_Given information_:
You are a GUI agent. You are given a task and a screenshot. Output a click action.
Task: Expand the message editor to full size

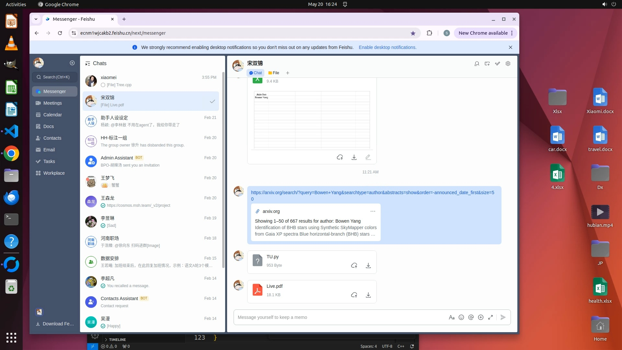click(x=490, y=317)
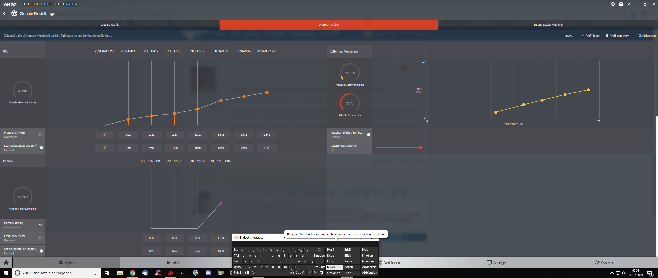Click the help question mark icon
Screen dimensions: 658x278
point(621,4)
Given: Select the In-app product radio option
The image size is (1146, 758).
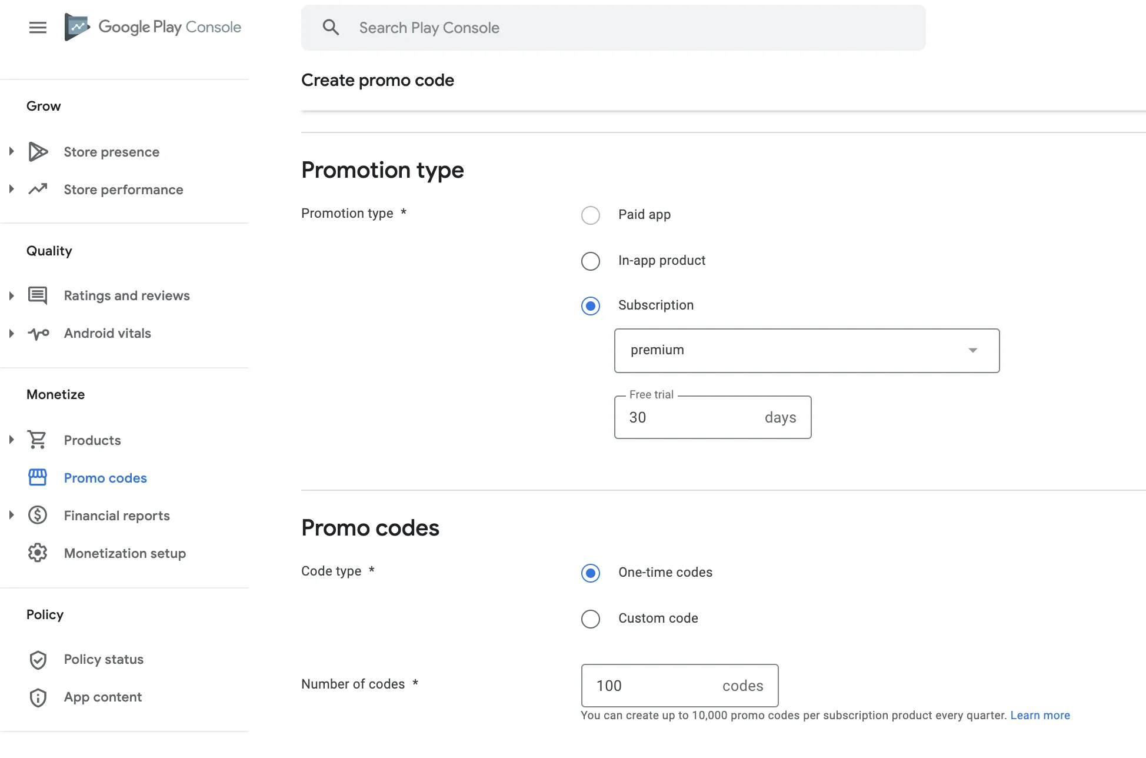Looking at the screenshot, I should point(591,261).
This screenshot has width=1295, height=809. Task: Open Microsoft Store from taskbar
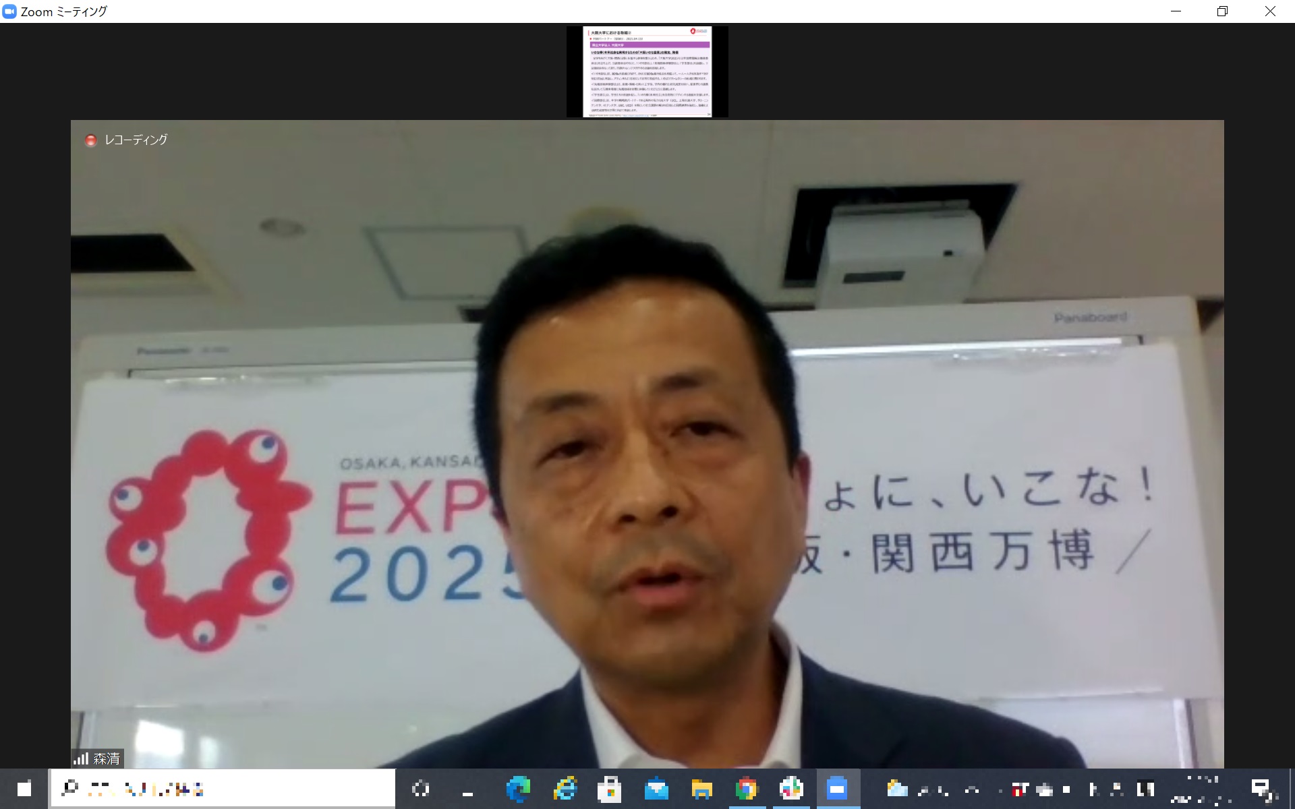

_What you need to do_: Take the lines from the one holding "The image size is (1146, 758)." through the last line of the data above and copy them exactly, both ends included, omitting all pictures.

_Result_:
The image size is (1146, 758).
Looking at the screenshot, I should point(591,261).
This screenshot has width=1295, height=809. Task: Open Microsoft Store from taskbar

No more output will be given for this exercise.